Work to complete:
Update the lines starting at the one containing "You are a GUI" and ending at the one containing "pos(139,190)" by replacing "question mark icon" with "help icon", leaving all else unchanged. Return only those lines.

Data in this exercise:
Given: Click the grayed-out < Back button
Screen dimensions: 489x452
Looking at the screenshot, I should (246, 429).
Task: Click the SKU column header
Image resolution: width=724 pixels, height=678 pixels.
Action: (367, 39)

--

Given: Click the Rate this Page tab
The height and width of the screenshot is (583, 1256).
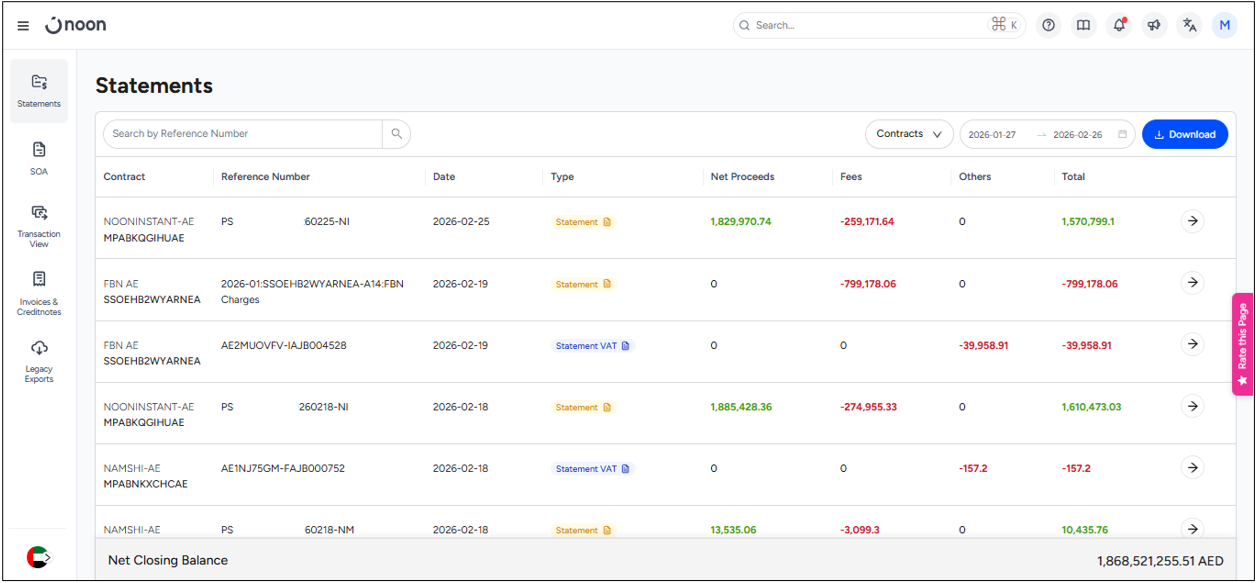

...

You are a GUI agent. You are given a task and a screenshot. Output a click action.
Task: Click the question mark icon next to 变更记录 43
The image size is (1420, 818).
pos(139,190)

Answer to the task:
You are a GUI agent. You are given a task and a screenshot. Output a click action.
Task: Click the help icon next to 变更记录 43
The image size is (1420, 818).
pos(139,190)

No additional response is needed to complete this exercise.